I have a lot of control over the request so I basically don't care whether its determined by hostname, get variable, subdirectory etc.
So my first attempt was this:
RewriteLock /var/lock/apache2/rewrite.lock
Alias /thundercloud /home/thundercloud
RewriteMap getuplaodlocation prg:/home/thundercloud/uploadloc.php
RewriteEngine On
<Directory /home/thundercloud>
AllowOverride All
php_admin_value upload_tmp_dir ${getuplaodlocation:%{THE_REQUEST}}
</Directory>
the corresponding rewrite map was:
#!/usr/bin/php
<?
set_time_limit(0); # forever program!
$keyboard = fopen("php://stdin","r");
while (1) {
$line = trim(fgets($keyboard)); // dont care for now
echo '/home/thundercloud/locations/42/tmp'.PHP_EOL;
}
I jut hardcoded 42. if it worked i would have parsed the correct falue from THE_REQUEST
. It did not work. the script was chmod 777 and everything.
My next attempt was:
Alias /thundercloud /home/thundercloud
<Directory /home/thundercloud>
SetEnvIfNoCase Host lionel\.2x\.to upload=/home/thundercloud/locations/42/tmp
php_admin_value upload_tmp_dir upload
</Directory>
no luck.
so my final attempt was:
Alias /thundercloud /home/thundercloud
<Directory /home/thundercloud>
php_admin_value upload_tmp_dir /home/thundercloud/locations/%{REMOTE_HOST}/tmp
</Directory>
no luck either. i printed ini_get_all() and got the following output:
["upload_tmp_dir"]=>
array(3) {
["global_value"]=>
string(47) "/home/thundercloud/locations/%{REMOTE_HOST}/tmp"
so obviously this "constant" isn't available like this in this scope
now i ran out of ideas
i must admin my apporaches are really trial and error.
anyony can point me in the right direction or tell me its not possible and justify that?
ps: it obviously doesnt work at php runtime ;)
edit:
Ok after some more hours and a useful comment from Marc B I came up with this "solution":
<VirtualHost *:80>
ServerName 42.thundercloud.lionel.2x.to
DocumentRoot /home/thundercloud
php_admin_value upload_tmp_dir /home/thundercloud/locations/42/tmp
</VirtualHost>
<VirtualHost *:80>
ServerName 43.thundercloud.lionel.2x.to
DocumentRoot /home/thundercloud
php_admin_value upload_tmp_dir /home/thundercloud/locations/43/tmp
</VirtualHost>
Just brute force an own VirtualHost container for every disk... its ugly and I hoped to avoid that step and have a generic webserver config, but it seems like the only way to go - atleast it works.

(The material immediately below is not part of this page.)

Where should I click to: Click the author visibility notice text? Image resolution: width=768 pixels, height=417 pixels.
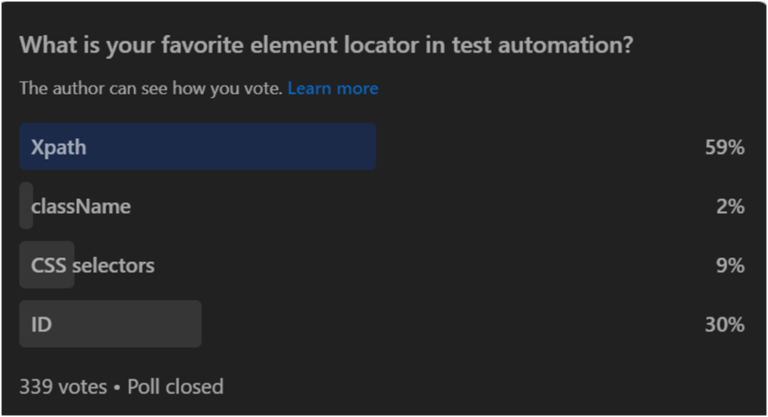tap(151, 88)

I still wonder whether theres a nicer way and i think its very interesting to go so deep into webserver configurations. Apache is incredibly flexible and its getting really interesting when you push it to the limits (thats at least what i think).
Thats why I will leave this question open and put a bounty on it.
edit:
After some more research I think there might be a solution applying the techniques here: http://httpd.apache.org/docs/2.0/vhosts/mass.html
something like:
<VirtualHost *>
Use CanonicalName off
VirtualDocumentRoot /home/thundercloud/locations/%0/tmp/
php_admin_value open_basedir VIRTUAL_DOCUMENT_ROOT
<VirtualHost>
This is just an idea, not tested yet. still trying to figure it out. The paths are not correct in this case but there might be a workaround with symlinks. Would be nice if some1 could point me in the right direction.